Tel est en effet l’état où l’archéologie est parvenue de nos jours : heureusement descendue dans des régions où elle n’avait jamais pénétré au dix-septième siècle, elle étudie le passé dans ses moindres détails ; dialectes, légendes, traditions locales, chansons, elle ne dédaigne rien, car tous les matériaux ont leur valeur pour la construction de l’édifice historique. Les contes populaires tiennent dans ce genre de recherches une place importante à plus d’un égard. Déjà plusieurs d’entre eux ont une origine certaine, et on y peut constater les modifications que l’imagination de la foule a fait subir aux faits : témoin ce sire de Retz, terreur de la Bretagne au quinzième siècle, dont la légende a fait la Barbe-Bleue ; témoin encore l’Ogre du Petit-Poucet, souvenir du nom même des Hongrois, dont les invasions épouvantèrent l’Occident.
Mais, si c’est intérêt historique se rencontre rarement, et si la plupart de ces contes ne sont que des produits de l’imagination pure, à ce point de vue encore il n’est pas moins curieux de les étudier, comme des monuments de l’état des esprits parmi les générations et dans les pays qui leur ont donné naissance. La langue populaire y a conservé tout son charme et toute sa naïveté. Dumarsais, qui allait chercher ses tropes à la halle, en eût trouvé de plus poétiques encore, s’il les avait poursuivis jusque dans les récits légendaires des campagnes.
La faculté de bien conter les légendes est un don qui n’appartient pas précisément aux plus spirituels, mais aux plus impressionnables et aux mieux doués du côté de la mémoire. C’est ordinairement chez des femmes de la campagne que cette aptitude se développe le mieux. Dans leur préface, les frères Grimm en décrivent un type remarquable :
« Nous avons eu le bonheur de connaître, au village de Niederzwehrn, près de Cassel, une paysanne à laquelle nous devons les plus beaux contes de notre second volume. C’était la femme d’un petit éleveur de bestiaux : elle était pleine encore de vigueur et n’avait guère plus de cinquante ans. Ses traits avaient quelque chose de net et d’arrêté, avec une expression agréable et intelligente ; ses grands yeux étaient clairs et perçants. Elle gardait parfaitement dans sa mémoire toutes les anciennes légendes, en avouant que cette faculté n’était pas donnée à tout le monde et que beaucoup de gens ne pouvaient pas les retenir. Elle les racontait posément, sans hésitation, avec une animation extraordinaire ; on voyait qu’elle y prenait un plaisir extrême ; quand on le lui demandait, elle répétait ses récits assez lentement pour qu’on pût les recueillir sous la dictée. Plusieurs de nos contes ont été conservés ainsi mot pour mot. Ceux qui croient que les traditions se perdent vite, et que la négligence qu’on met à les transmettre empêche qu’elles ne puissent jamais avoir une longue durée, auraient été bien détrompés s’ils avaient entendu notre conteuse, tant elle restait toujours dans les mêmes termes et veillait avec soin à leur exactitude ; jamais, en répétant un conte, elle n’y changeait rien, et, si elle s’était permis une variante, elle se reprenait aussitôt pour la corriger. Les hommes qui vivent toute leur vie de la même façon tiennent bien plus à la tradition que nous ne pouvons nous l’imaginer, nous qui changeons sans cesse. »

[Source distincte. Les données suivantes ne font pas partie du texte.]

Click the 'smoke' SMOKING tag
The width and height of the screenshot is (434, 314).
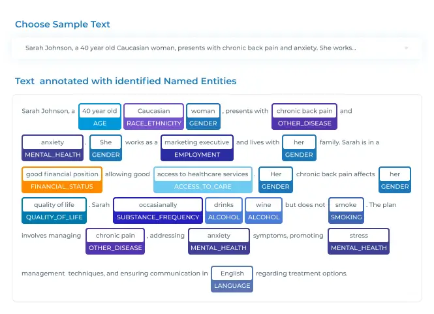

Si les frères Grimm, en composant cette collection, ont eu surtout l’érudition en vue, ils n’en ont pas moins réussi à faire un livre charmant, qui n’amuse pas seulement les petits enfants de leur pays. En effet, la littérature légendaire (il y a bien peu de temps qu’on s’en doute) a des mérites tout particuliers. Entièrement spontanée et naïve, elle ne contient aucune de ces prétentions personnelles, de ces exhibitions du moi artistique, de ces digressions philosophiques qui sont le fléau de la littérature de nos jours, et qui ont trouvé le moyen de se glisser jusque dans les contes pour l’enfance.
De plus, tandis que les actualités offrent toujours, par la force des choses, un mélange de bon et de mauvais où le mauvais l’emporte souvent, dans les légendes le choix est tout fait. La tradition a agi comme un crible, se délivrant de ce qui était insignifiant, et conservant seulement ce qui la frappait, ce qui éveillait à un titre quelconque l’attention de ces auditoires, dont le goût n’est pas bien épuré, il est vrai, mais aussi qui n’ont pas de complaisance. Elle a fait plus encore : elle a corrigé, poli, perfectionné ce qui était bon, jusqu’à ce qu’elle l’ait fait parvenir à un état aussi précis et aussi formulé que possible. Ceux qui examineront à fond, comme nous l’avons fait, les originaux de ces contes, seront étonnés de la perfection littéraire de leur composition. Tout y est habilement calculé et prévu ; les incidents sont amenés de longue main par des circonstances bien choisies ; le surnaturel même est, pour ainsi dire, introduit naturellement. On retrouve partout les caractères spéciaux de la poésie populaire, la symétrie, les antithèses, les répétitions dues parfois au calcul, souvent à une heureuse négligence ; quelquefois même des indications et des nuances d’une grande délicatesse ; partout enfin cette attention appliquée qui est l’esprit, comme on a dit que la patience est le génie. Par là cet art naïf des conteurs anonymes se rapproche de l’art raffiné des plus grands maîtres.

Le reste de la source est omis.